The introduction of multiple reporting requirements under different regulations and on different timelines should prompt banks and investment firms to think strategically when implementing regulatory changes and when improving existing reporting processes. In particular, they should consider the potential overlaps and synergies across these reporting requirements, assess the capabilities of their current practices and IT infrastructure, and work out how they can capitalise on the use of reporting data for their own purposes.
Overview of transaction reporting requirements
Below we highlight some key developments that will affect firms’ current reporting processes:
- The revised Markets in Financial Instruments Directive (MiFID II/MiFIR), which will apply from 3 January 2018, extends the existing transaction reporting regime significantly by increasing both the scope of reportable instruments and the number of data fields from 23 to 65.
- The Securities Financing Transactions Regulation (SFTR) will require firms to report their securities and commodities lending, repo and margin lending transactions from Q1 2018.
- Reporting under the European Market Infrastructure Regulation (EMIR) – although in place since February 2014 – is likely to be subject to amendments following the EMIR Review expected to be consulted on by the end of 2016. Further, the European Securities and Markets Authority (ESMA) announced in its Supervisory Convergence programme for 2016 that it intends to scrutinise the quality of data reported to trade repositories. The on-going changes in relation to EMIR trade reporting means firms will need to revisit their existing reporting arrangements.
- Under the Market Abuse Regulation (MAR), firms will have to comply with more stringent suspicious transaction and order reporting rules, which will come into effect in July 2016.
- Under the Regulation on wholesale energy market integrity and transparency (REMIT), firms have to report their transactions in wholesale energy contacts (including the supply and transportation of natural gas and electricity) and on derivatives in relation to these contracts.
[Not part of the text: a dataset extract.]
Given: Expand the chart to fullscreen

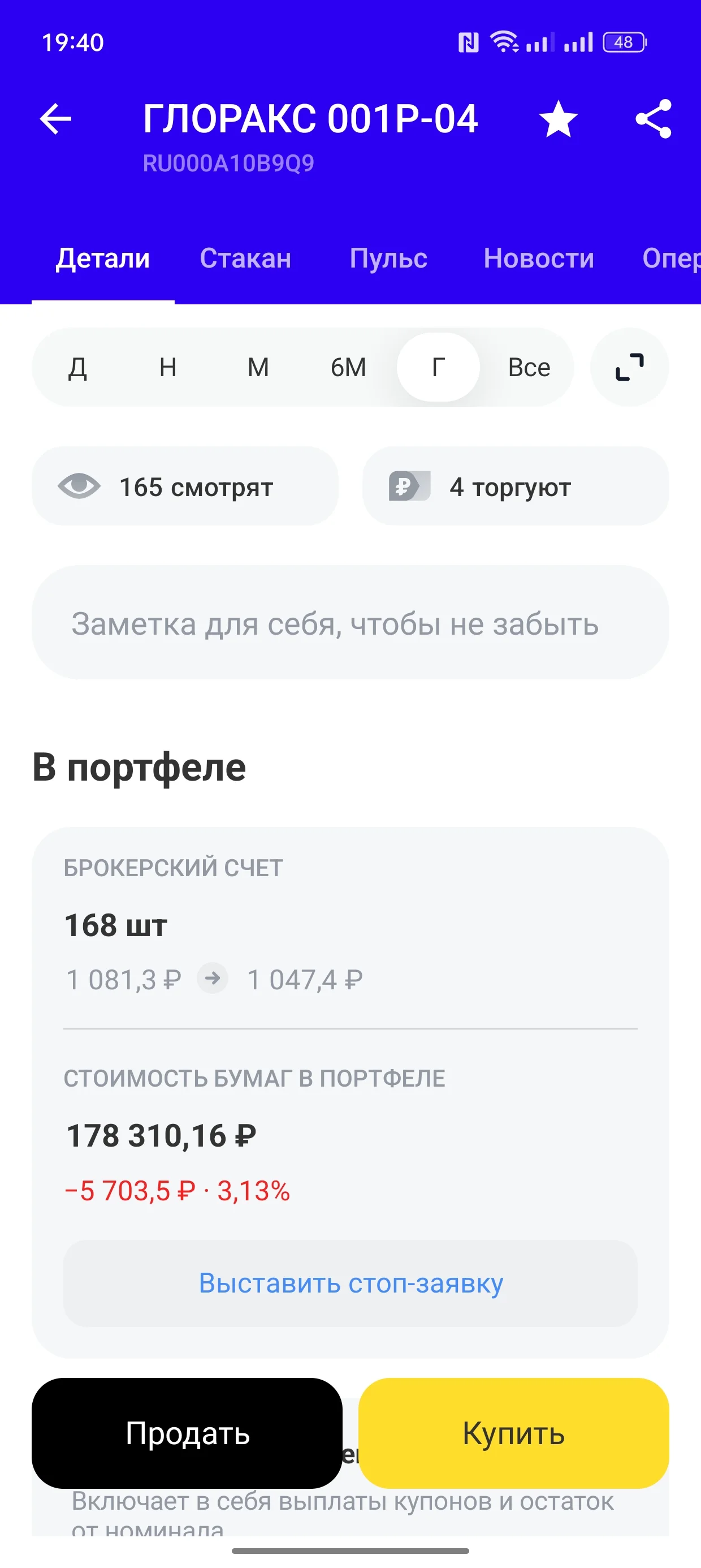Looking at the screenshot, I should [629, 367].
Although these obligations have been in place since October 2015, there are still issues around data quality.
How can firms take a smart approach to reporting?
Think strategically: assess interlinkages among the regulations
Assessing the potential interlinkages among the different reporting rules could allow for a more holistic design of an integrated reporting process that leverages from common requirements. For example:
- For transactions reported under both EMIR and MiFIR, firms should identify the extent of common data requirements, ensuring appropriate golden sources are used. However, firms should be conscious that there is no complete alignment between the two reporting regimes. In its recent consultation on changes to the reporting RTS under EMIR, ESMA concluded that full alignment of data fields between EMIR and MiFIR would not be pursued at present. The importance of ensuring the completeness and accuracy of data is arguably one of the critical success factors for sound reporting, and as the complexity of reporting increases – so the challenges around data. With this in mind some firms may consider the benefits of a harmonised data framework that facilitates all reporting. The design should avoid any unnecessary burdens around data maintenance and allow for future change. Further, firms should consider the data capabilities required in order to have a more top down approach to reporting as a way of avoiding tactical solutions downstream.
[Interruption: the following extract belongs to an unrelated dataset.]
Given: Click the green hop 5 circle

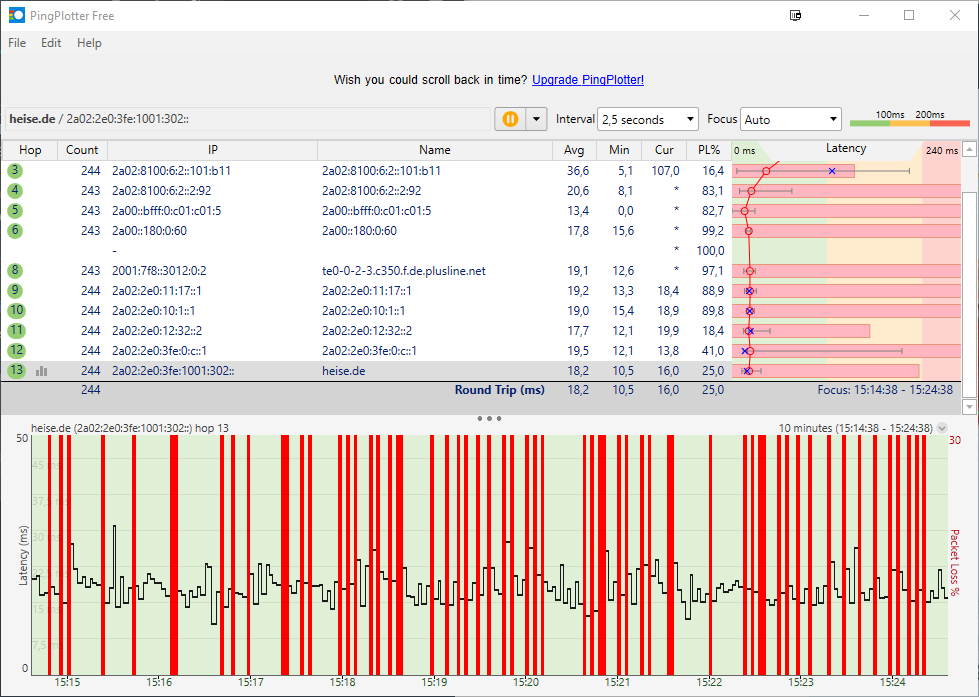Looking at the screenshot, I should pos(15,211).
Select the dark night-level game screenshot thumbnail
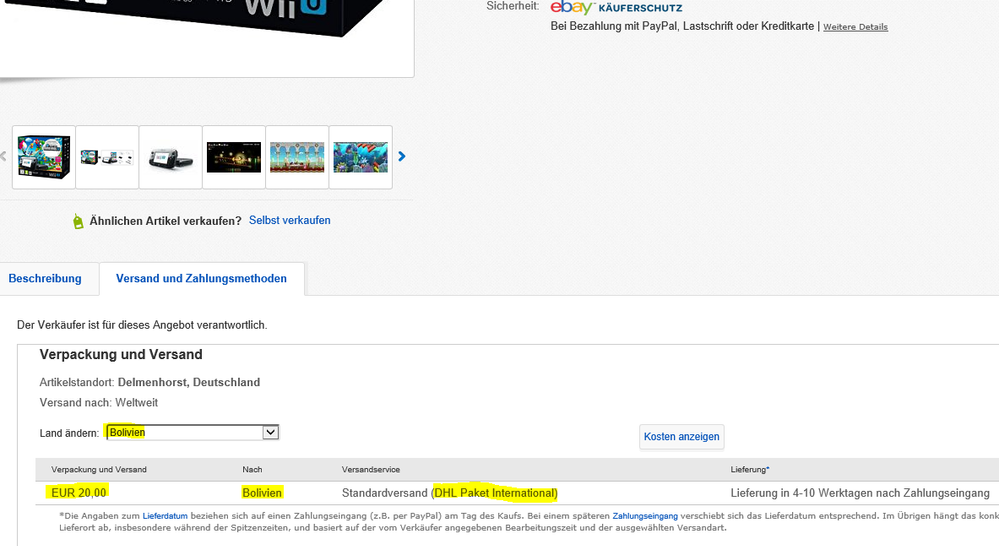This screenshot has width=999, height=546. click(x=234, y=157)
- Firms which have reporting obligations under both SFTR and MiFIR regimes should ensure that their reporting processes are designed to identify easily those SFTR reported transactions that are exempt under MiFIR. ESMA’s draft final technical standards propose that SFTs are not subject to MiFIR’s transaction reporting requirements provided that they have been reported under SFTR.
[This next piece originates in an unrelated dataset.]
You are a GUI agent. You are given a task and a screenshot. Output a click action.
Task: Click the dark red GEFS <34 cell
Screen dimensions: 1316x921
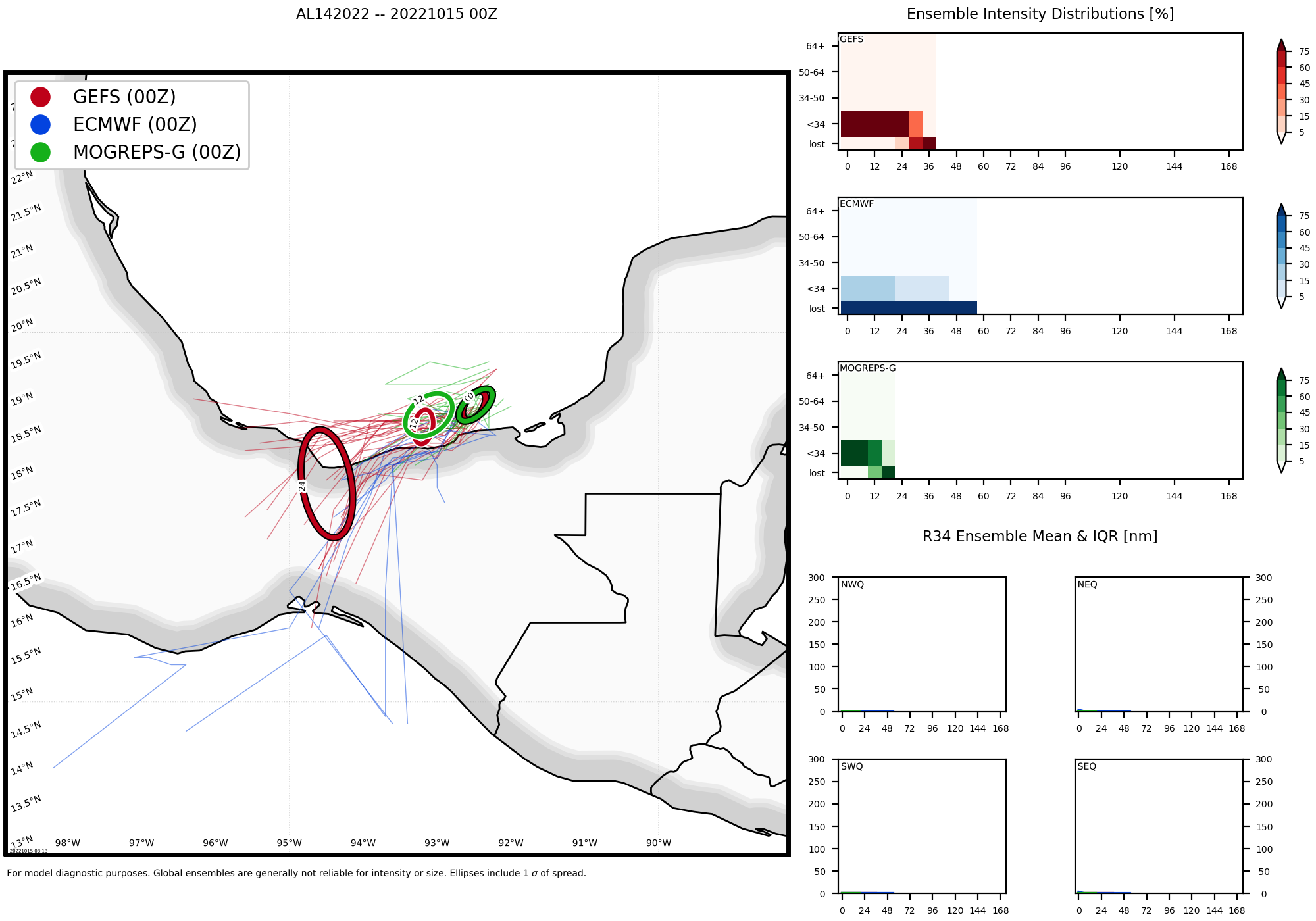click(x=874, y=124)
Although some firms may opt to have separate implementation projects, efforts should be made to ensure that cross dependencies are identified and that the design of the overarching target operating model for reporting, including the monitoring and control framework, is considered holistically.
The use of data
With a large amount of time and expense being invested in reporting, firms should consider using the data available to them for their own internal initiatives such as conduct risk management, including best execution and market abuse monitoring.
Developing best practices in best execution monitoring is challenging for some firms. In their attempt to expand their best execution monitoring and surveillance capabilities, consideration should be given to understand to what extent the data generated through the reporting process, in conjunction with market data, could form part of this surveillance process.
Firms should also make sure that the data used for surveillance purposes are the same as those reported to the regulator. Transaction reports are used by the regulator to monitor market abuse and discrepancies between these two sets of data could expose firms to regulatory risk. Given that the FCA has increased its expectations of firms with respect to market surveillance, firms would be at a disadvantage if the regulator uncovered an issue which could have been detected from data available to the firm, but which had not been analysed. In this regard, firms should consider updating their surveillance methodologies to make sure they leverage the additional data captured by the various reporting regimes and use them to their advantage for assessing compliance with other regulatory initiatives, such as market abuse.
The emerging reporting regimes should be a catalyst for firms to put in place flexible and robust systems to make reports and also analyse the abundance of data available to them through their reporting systems. Taking a smart approach to capturing and managing data could thus result in increased efficiency and reduced operational costs for some firms.